Every line in the listing below from the one with "عمومی (70, 2267)" through the one with "ثبت نام (40, 5)" is to be reproduced exactly, both ends included; leave out the rest.

> **PROVIDED DATA**
• • •
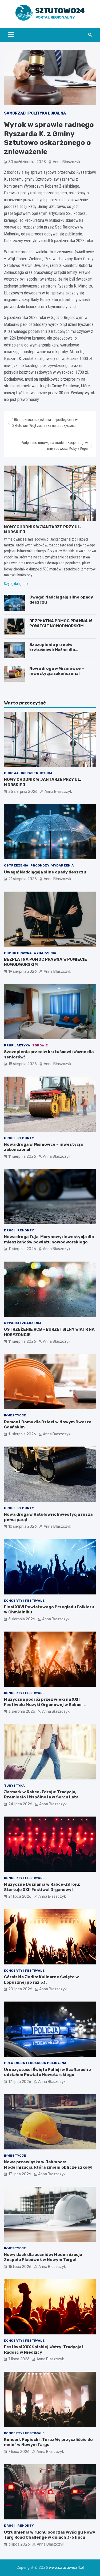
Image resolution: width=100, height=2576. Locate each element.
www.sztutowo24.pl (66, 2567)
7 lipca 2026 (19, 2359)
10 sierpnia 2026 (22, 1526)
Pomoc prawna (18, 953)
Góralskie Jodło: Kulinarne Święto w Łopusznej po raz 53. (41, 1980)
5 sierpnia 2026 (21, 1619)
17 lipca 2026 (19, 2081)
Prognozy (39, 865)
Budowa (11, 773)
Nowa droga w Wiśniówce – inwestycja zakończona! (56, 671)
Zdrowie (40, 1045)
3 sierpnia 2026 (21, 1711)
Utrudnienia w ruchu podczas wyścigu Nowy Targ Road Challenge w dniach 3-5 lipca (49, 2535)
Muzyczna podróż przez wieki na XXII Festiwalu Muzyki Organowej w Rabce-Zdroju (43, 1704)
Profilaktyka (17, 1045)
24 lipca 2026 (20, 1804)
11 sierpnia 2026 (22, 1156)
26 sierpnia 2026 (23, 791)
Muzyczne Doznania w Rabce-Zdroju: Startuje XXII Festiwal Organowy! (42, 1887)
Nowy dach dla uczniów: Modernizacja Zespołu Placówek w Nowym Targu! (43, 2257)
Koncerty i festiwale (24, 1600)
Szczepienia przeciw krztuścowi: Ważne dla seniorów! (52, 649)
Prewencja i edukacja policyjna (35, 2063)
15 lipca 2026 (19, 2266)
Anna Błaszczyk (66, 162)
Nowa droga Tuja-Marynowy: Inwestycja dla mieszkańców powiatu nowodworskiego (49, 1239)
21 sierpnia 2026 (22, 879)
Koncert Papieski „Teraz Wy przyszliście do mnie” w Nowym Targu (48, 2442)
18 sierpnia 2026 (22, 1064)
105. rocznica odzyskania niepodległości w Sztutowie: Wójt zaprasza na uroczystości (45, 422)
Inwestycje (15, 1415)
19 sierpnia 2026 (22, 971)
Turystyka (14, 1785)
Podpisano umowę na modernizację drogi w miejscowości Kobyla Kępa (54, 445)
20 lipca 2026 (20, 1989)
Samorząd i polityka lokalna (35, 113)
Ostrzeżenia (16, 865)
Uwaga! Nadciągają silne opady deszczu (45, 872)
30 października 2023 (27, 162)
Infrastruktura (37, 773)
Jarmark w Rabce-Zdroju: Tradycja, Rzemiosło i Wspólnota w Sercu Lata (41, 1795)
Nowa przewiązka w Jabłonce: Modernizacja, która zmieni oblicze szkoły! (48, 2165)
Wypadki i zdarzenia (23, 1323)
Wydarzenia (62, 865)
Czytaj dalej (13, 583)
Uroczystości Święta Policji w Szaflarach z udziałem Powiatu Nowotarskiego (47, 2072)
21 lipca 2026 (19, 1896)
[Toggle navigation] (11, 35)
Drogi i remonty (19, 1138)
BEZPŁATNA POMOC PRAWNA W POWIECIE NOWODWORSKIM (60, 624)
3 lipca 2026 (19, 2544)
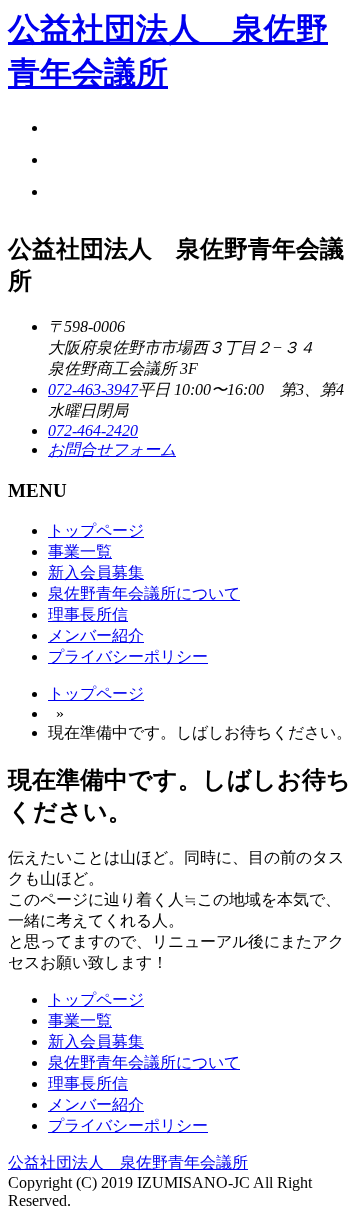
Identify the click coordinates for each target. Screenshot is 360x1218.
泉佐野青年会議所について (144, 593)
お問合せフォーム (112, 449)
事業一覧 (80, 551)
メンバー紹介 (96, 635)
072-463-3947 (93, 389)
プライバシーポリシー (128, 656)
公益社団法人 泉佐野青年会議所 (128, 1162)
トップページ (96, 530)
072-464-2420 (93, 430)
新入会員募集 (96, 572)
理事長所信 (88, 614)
• • •
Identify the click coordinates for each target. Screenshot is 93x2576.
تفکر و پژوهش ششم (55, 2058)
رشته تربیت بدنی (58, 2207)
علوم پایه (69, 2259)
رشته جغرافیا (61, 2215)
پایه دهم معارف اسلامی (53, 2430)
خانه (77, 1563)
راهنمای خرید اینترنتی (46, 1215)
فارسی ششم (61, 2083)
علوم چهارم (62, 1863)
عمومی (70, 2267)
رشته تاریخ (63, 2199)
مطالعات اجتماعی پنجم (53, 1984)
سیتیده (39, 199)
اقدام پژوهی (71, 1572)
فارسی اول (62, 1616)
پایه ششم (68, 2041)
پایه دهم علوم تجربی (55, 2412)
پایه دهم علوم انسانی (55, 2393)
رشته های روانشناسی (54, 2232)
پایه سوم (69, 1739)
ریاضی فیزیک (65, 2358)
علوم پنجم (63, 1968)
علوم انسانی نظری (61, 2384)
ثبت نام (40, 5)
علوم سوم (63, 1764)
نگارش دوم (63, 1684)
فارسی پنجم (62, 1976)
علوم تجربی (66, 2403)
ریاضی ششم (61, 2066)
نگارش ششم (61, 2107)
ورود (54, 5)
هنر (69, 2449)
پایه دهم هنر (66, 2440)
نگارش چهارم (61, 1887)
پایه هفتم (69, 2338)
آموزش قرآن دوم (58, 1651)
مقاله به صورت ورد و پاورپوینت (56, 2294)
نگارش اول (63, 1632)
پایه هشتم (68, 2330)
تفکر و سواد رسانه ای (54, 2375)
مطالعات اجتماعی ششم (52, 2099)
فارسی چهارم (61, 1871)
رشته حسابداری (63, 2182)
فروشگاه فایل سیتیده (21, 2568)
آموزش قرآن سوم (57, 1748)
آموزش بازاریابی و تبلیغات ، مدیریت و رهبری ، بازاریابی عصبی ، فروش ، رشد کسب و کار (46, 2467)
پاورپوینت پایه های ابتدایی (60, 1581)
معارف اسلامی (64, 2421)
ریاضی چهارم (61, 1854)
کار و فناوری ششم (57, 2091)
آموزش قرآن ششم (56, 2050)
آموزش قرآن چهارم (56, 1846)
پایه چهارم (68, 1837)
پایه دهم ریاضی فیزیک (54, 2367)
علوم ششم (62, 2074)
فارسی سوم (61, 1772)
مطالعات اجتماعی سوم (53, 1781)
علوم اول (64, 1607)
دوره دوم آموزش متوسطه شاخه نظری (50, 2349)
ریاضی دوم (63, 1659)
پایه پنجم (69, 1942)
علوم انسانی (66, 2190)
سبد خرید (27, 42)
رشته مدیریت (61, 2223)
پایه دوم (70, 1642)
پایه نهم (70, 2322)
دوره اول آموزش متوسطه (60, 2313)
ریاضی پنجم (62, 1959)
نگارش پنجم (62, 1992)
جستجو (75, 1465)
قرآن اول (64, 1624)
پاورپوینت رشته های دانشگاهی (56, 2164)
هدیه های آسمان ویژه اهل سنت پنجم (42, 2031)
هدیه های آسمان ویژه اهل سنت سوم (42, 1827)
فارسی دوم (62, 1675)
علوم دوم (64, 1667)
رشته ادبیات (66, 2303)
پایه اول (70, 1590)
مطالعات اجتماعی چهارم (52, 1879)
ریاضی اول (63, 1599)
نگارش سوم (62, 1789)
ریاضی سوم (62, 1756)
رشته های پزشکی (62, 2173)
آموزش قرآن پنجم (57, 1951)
• • •
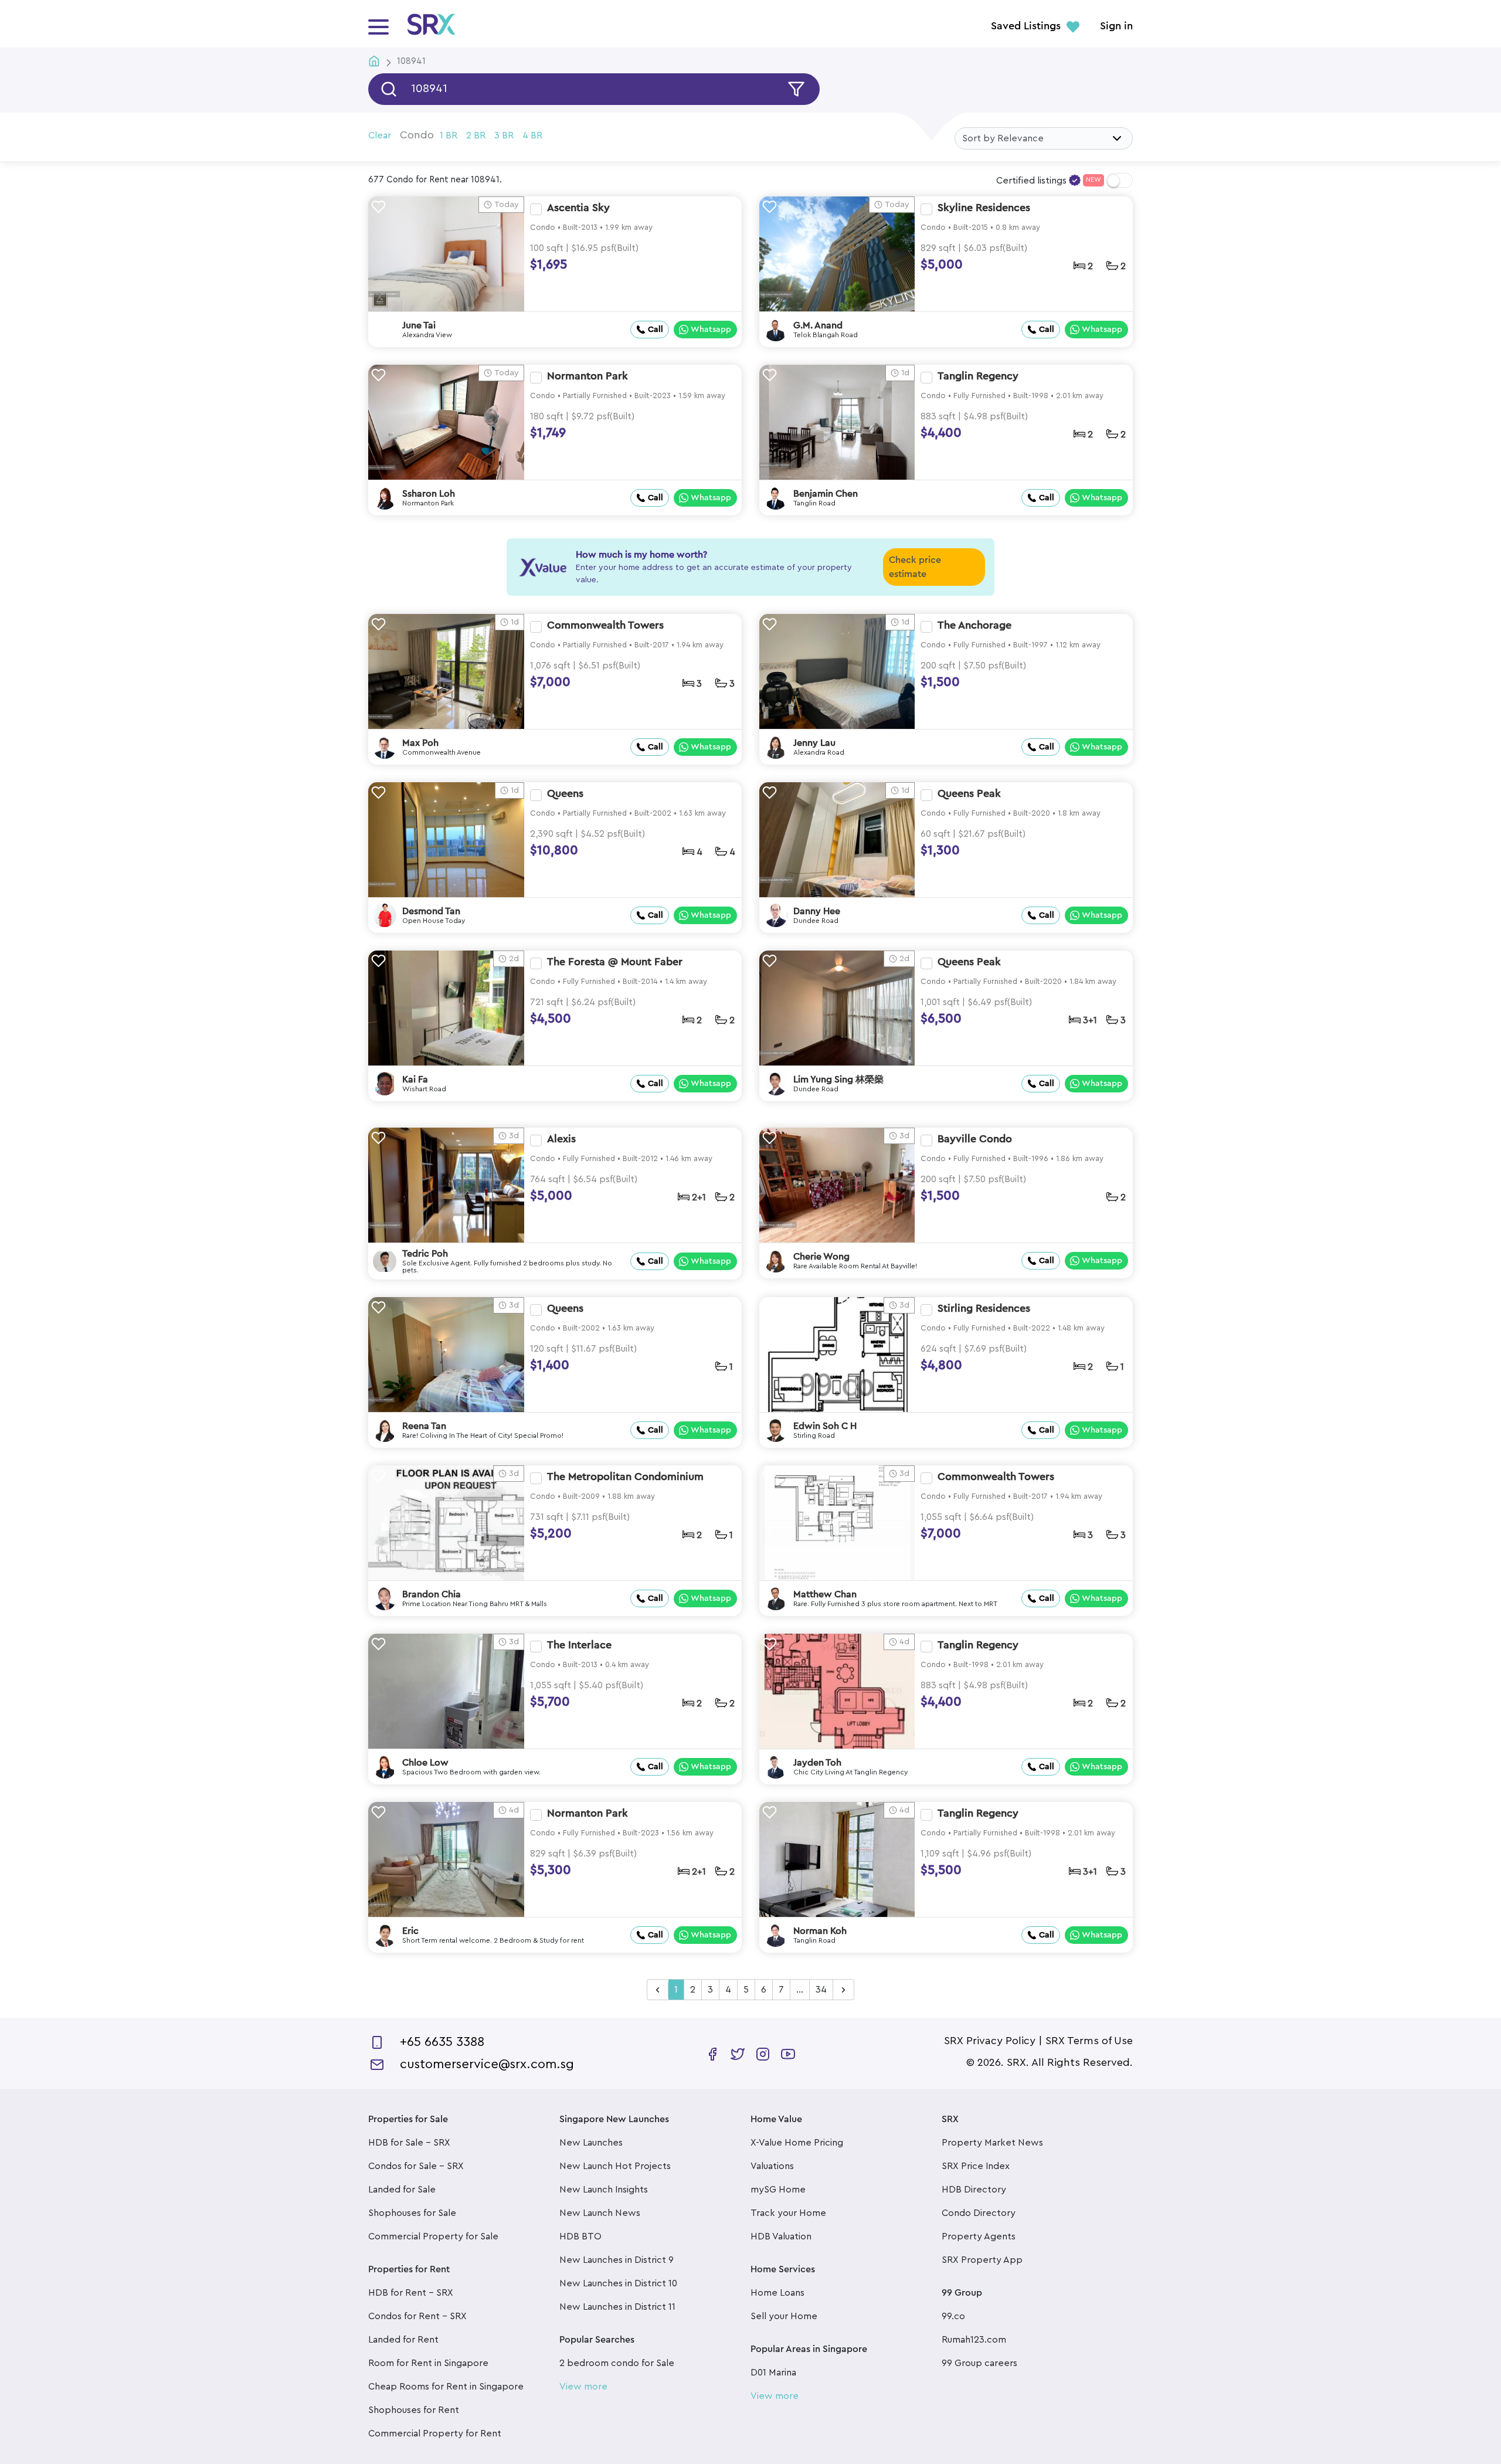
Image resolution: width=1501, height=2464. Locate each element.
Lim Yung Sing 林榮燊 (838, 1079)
• • •
> **RESPONSE TO THE TASK**
عمومی (70, 2267)
رشته تاریخ (63, 2199)
مطالعات اجتماعی پنجم (53, 1984)
سیتیده (39, 199)
اقدام پژوهی (71, 1572)
فارسی اول (62, 1616)
پایه ششم (68, 2041)
پایه دهم علوم تجربی (55, 2412)
پایه دهم علوم انسانی (55, 2393)
رشته های روانشناسی (54, 2232)
پایه سوم (69, 1739)
ریاضی فیزیک (65, 2358)
علوم پنجم (63, 1968)
علوم انسانی نظری (61, 2384)
ثبت نام (40, 5)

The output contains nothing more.